Patients with EV showed a significantly higher PAPAS index than those without EV in our study. The diagnostic accuracy of the PAPAS index in detecting EV (cutoff: >0.3, sensitivity 86%, specificity 93.33%, PPV 95.2%, NPV 73.7%, AUC; 0.939) and large EV (sensitivity 94.87%, specificity 86.43%, PPV 71.2%, NPV 86.7 %, AUC 0.746) was significantly higher than that of the other scores tested (APRI, FIB-4, and Lok Score), Using the statistical technique of logistic regression, it was determined that the PAPAS index was the most significant independent predictor of the development of EV and large EV.
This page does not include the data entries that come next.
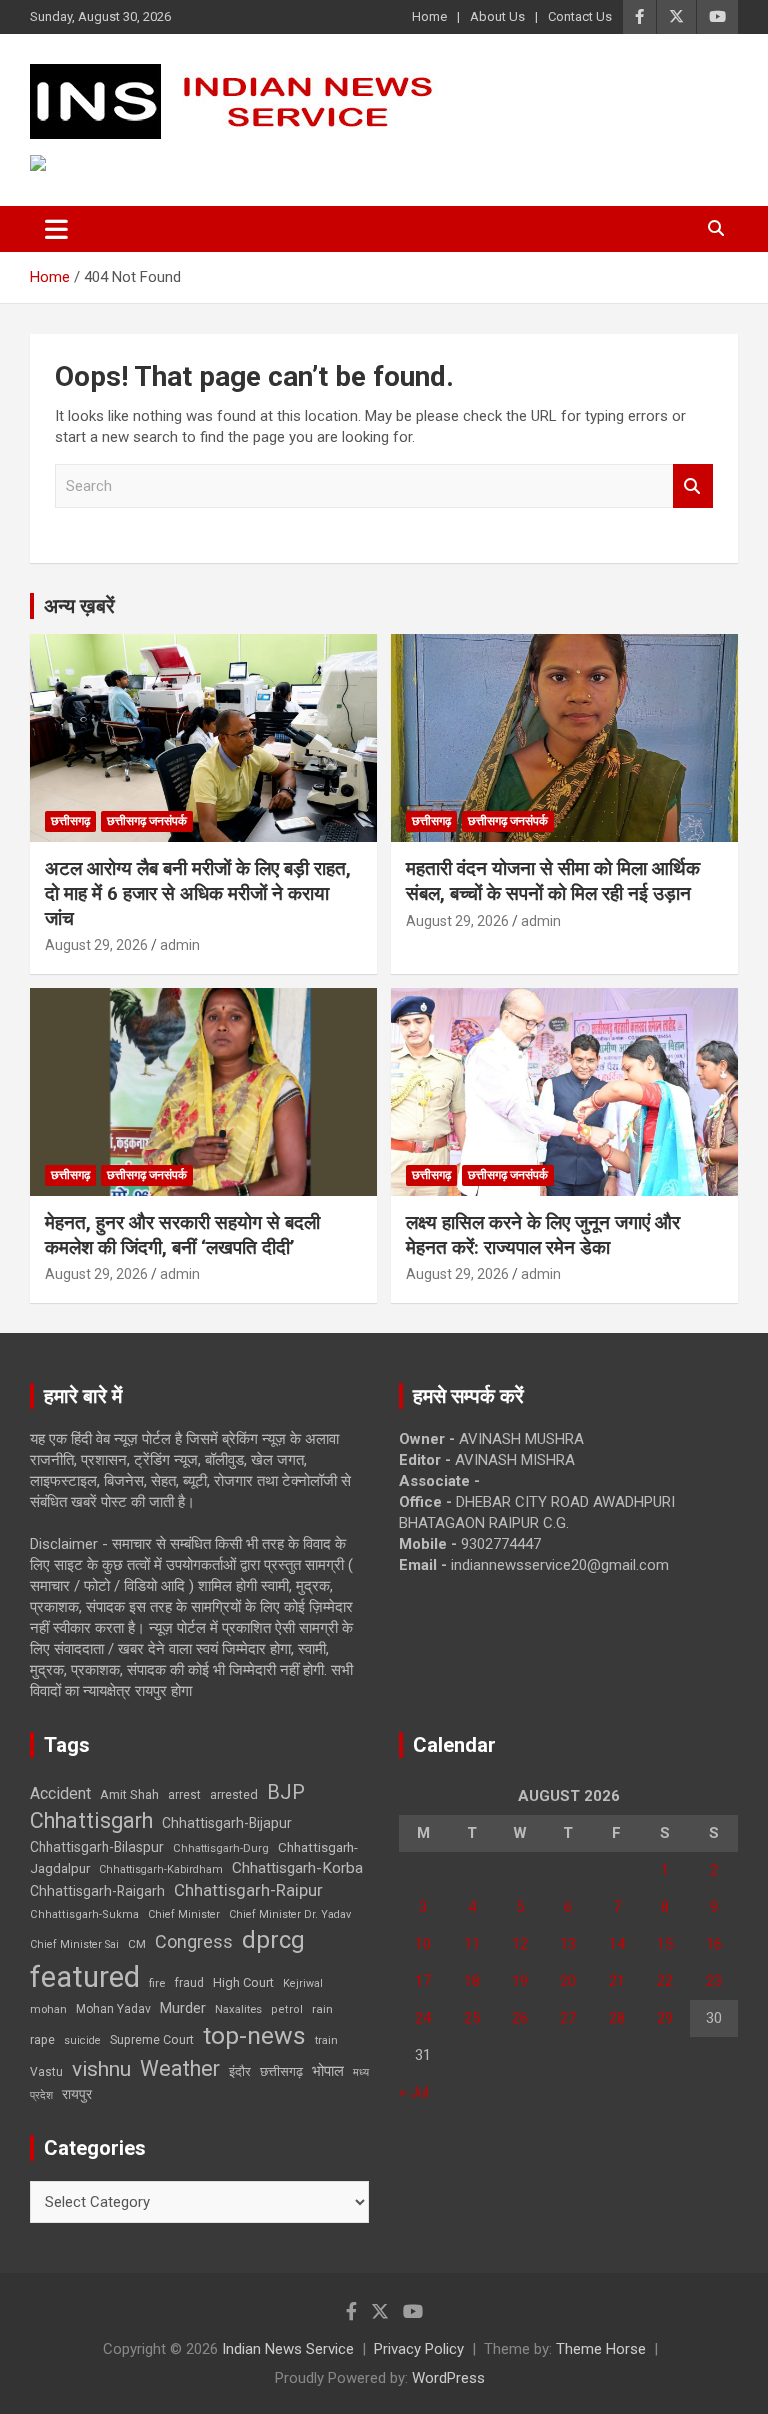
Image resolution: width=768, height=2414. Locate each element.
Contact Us (580, 16)
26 (520, 2018)
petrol (287, 2009)
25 (472, 2018)
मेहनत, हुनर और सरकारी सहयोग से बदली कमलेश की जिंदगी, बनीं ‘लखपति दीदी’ (182, 1235)
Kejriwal (303, 1983)
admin (180, 945)
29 (665, 2018)
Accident (60, 1793)
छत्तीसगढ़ (281, 2071)
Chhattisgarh (91, 1820)
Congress (194, 1941)
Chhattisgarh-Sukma (84, 1914)
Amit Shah (129, 1794)
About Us (497, 16)
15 (665, 1944)
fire (157, 1983)
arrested (234, 1794)
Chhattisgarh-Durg (221, 1848)
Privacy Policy (419, 2349)
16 (714, 1944)
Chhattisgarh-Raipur (248, 1890)
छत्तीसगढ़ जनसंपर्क (147, 821)
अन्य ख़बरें (79, 606)
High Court (243, 1982)
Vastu (46, 2072)
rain (322, 2009)
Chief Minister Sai (74, 1944)
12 (520, 1944)
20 (568, 1981)
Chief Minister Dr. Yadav (290, 1914)
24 (423, 2018)
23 (714, 1981)
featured (85, 1977)
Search (693, 486)
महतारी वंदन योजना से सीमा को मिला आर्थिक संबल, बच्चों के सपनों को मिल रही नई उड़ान (553, 881)
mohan (48, 2009)
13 (568, 1944)
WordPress (448, 2378)
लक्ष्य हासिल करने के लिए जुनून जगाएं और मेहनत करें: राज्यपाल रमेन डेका (543, 1235)
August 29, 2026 (96, 945)
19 (520, 1981)
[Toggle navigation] (56, 229)
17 (423, 1981)
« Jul (414, 2092)
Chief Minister (184, 1914)
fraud (189, 1983)
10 (423, 1944)
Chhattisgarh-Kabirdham (161, 1869)
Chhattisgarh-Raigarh (97, 1891)
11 (472, 1944)
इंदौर (240, 2071)
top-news (254, 2035)
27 (568, 2018)
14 (617, 1944)
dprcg (273, 1940)
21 (617, 1981)
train (326, 2040)
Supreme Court (152, 2039)
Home (429, 16)
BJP (286, 1792)
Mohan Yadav (113, 2009)
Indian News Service (288, 2349)
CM (137, 1944)
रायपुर (77, 2094)
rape (42, 2039)
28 (617, 2018)
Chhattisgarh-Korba (297, 1868)
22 (665, 1981)
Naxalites (238, 2009)
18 (472, 1981)
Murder (183, 2008)
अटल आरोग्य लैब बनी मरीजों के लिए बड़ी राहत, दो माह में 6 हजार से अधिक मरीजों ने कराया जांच (198, 893)
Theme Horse (601, 2349)
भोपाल (328, 2071)
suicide (82, 2040)
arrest (184, 1795)
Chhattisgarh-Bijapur (227, 1823)
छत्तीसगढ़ (70, 821)
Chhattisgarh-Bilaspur (97, 1847)
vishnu (101, 2069)
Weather (180, 2068)
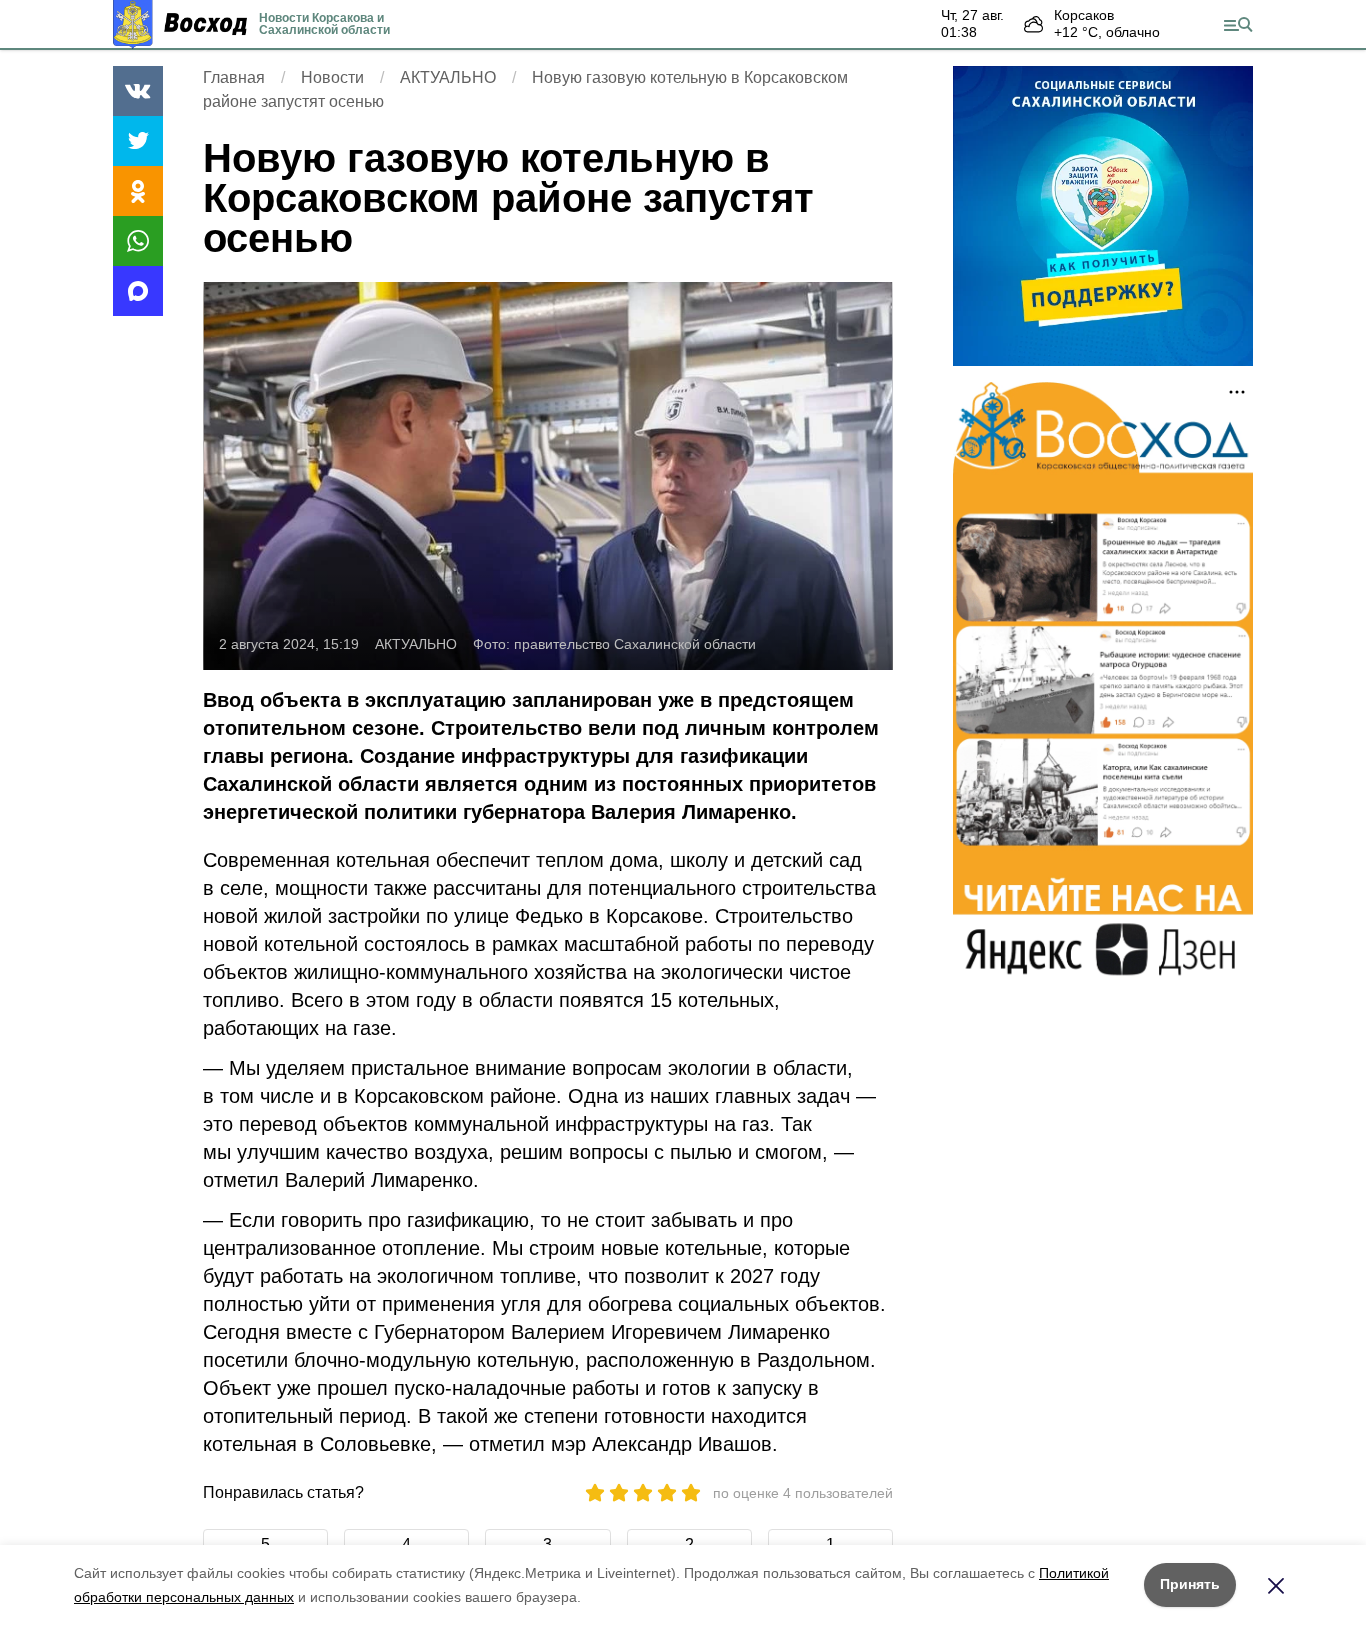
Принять (1190, 1584)
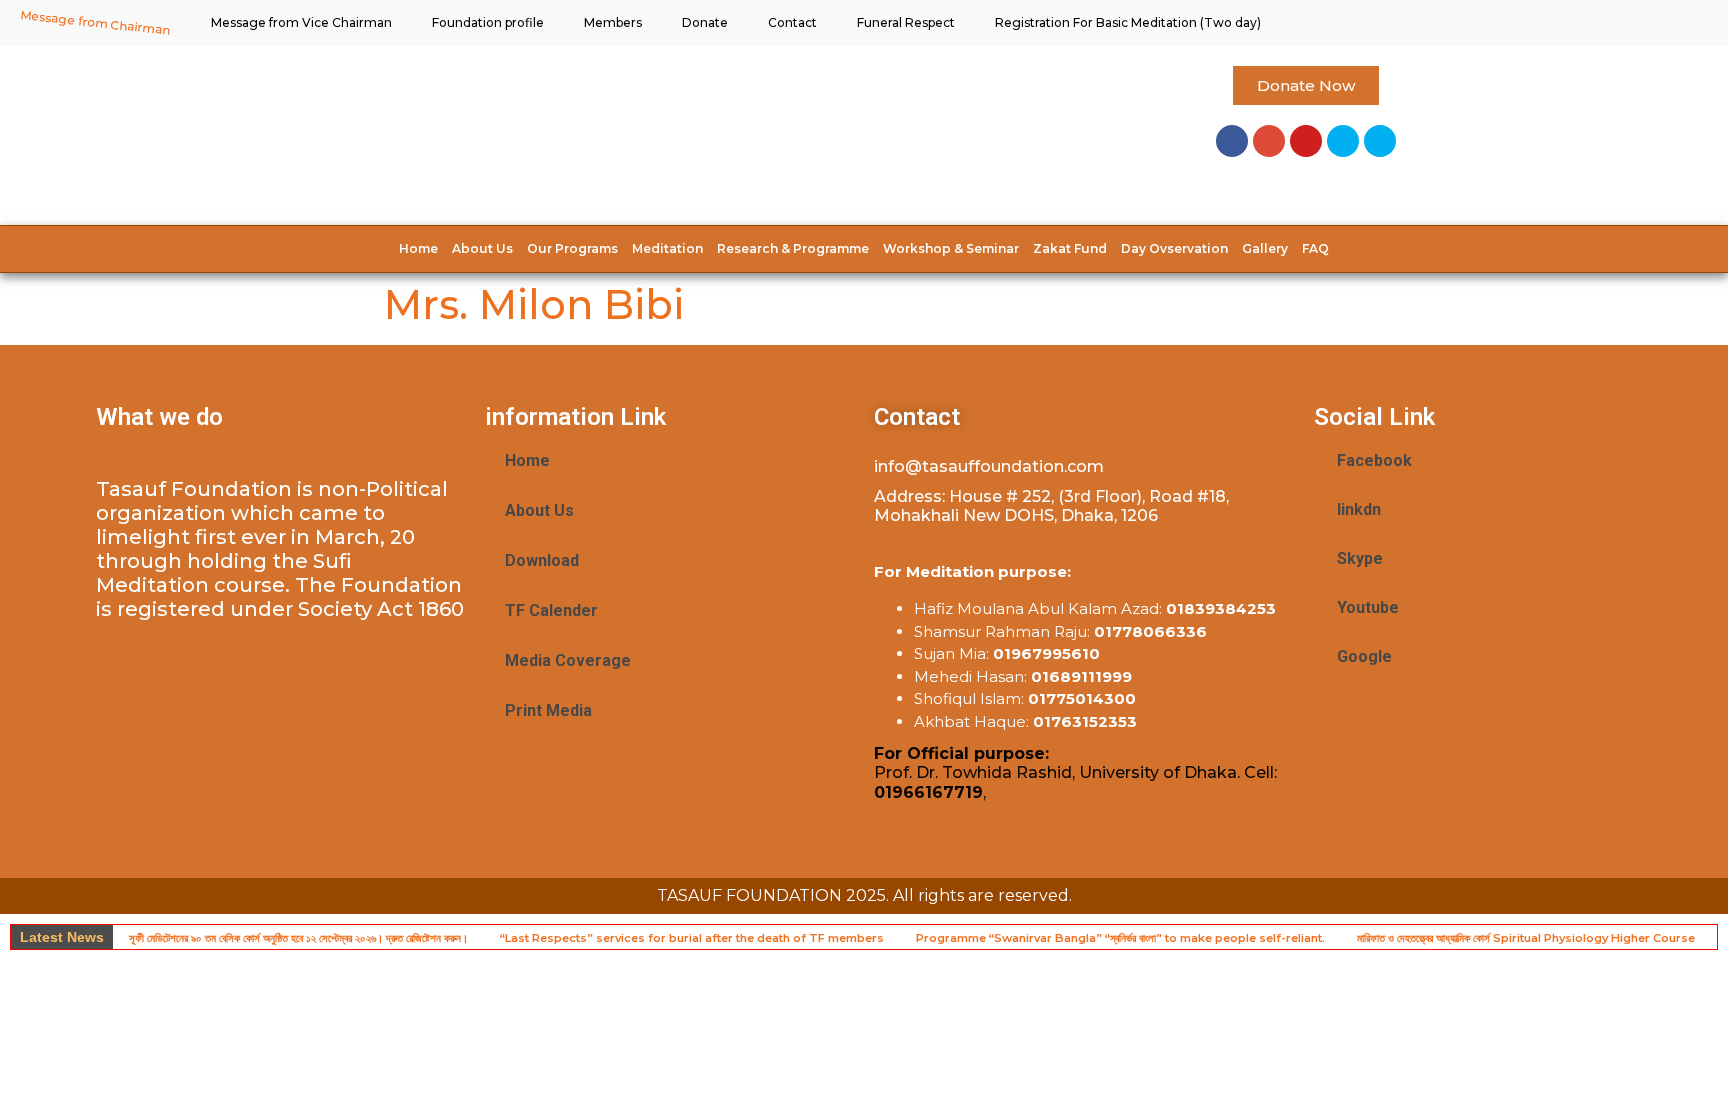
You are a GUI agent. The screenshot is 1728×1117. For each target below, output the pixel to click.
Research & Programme (793, 248)
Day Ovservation (1174, 248)
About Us (482, 248)
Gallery (1265, 248)
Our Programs (572, 248)
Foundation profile (488, 22)
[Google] (1269, 141)
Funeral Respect (906, 22)
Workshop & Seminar (951, 248)
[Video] (1380, 141)
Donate (705, 22)
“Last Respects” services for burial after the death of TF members (692, 938)
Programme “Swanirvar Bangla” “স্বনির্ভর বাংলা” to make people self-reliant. (1120, 938)
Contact (792, 22)
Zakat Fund (1070, 248)
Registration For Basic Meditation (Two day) (1128, 22)
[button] (1306, 85)
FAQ (1315, 248)
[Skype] (1343, 141)
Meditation (667, 248)
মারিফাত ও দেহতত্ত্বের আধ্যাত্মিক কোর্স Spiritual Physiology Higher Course (1526, 938)
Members (613, 22)
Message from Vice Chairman (301, 22)
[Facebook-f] (1232, 141)
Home (418, 248)
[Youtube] (1306, 141)
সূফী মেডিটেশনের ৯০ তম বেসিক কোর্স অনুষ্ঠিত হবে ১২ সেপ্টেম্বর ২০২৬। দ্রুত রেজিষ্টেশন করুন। (298, 938)
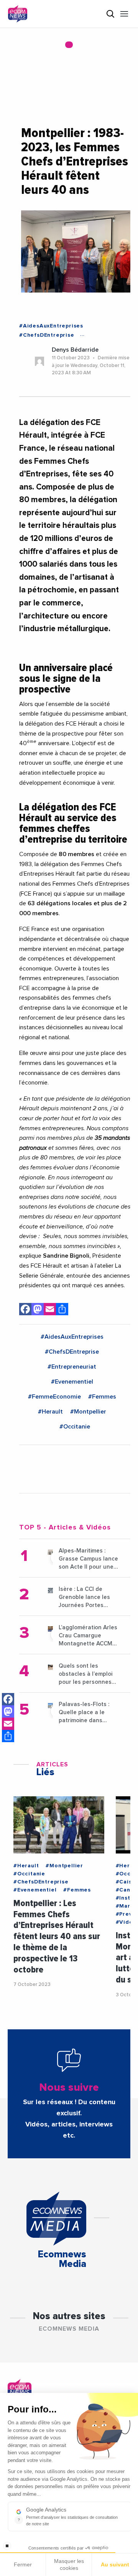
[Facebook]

According to the Baveno VI consensus, patients with liver stiffness < 20 kPa and a platelet count > 150,000 ul have very low risk of clinically significant varices and do not need a screening endoscopy, in our study, patients with varices had a significantly lower platelet count than those without (P value 0.001). Patients with large EV had a lower platelet count than those small EV (P value =0.101), although this was not statistically significant in predicting large EV, this result may be due to convergence of numbers of large EV patients 39 vs number of small varices 28 patient. As regard fibroscan, we cannot do to all patient for fanatical reason.
CONCLUSION
Our findings indicate that the PAPAS model and Fib 4 have the best diagnostic performance for detecting EV of any size, and the PAPAS and LOK scores have the best diagnostic performance for detecting LEV in HCV-related cirrhotic patients, and thus they may be used as an initial screening tool for cirrhosis to exclude those patients at extremely low risk of carrying EV. Additionally, the PAPAS approach may be beneficial in excluding large EV. None of these scores however, is accurate enough to completely replace endoscopy in the screening of cirrhotic patients, but they can be used to reduce the number of endoscopies required to screen these patients.
ACKNOWLEDGMENT
The authors would thank all colleagues who helped to conduct this study.
Funding : None.
Conflict of interest: None.
Ethical consideration :
Permission and official approval to carry out the study was obtained. All patients signed a written informed consent before inclusion into this study and the institutional ethical committee at Ain Shams University, Faculty of Medicine. The study protocol conforms with the ethical guidelines of the 1975 Declaration of Helsinki.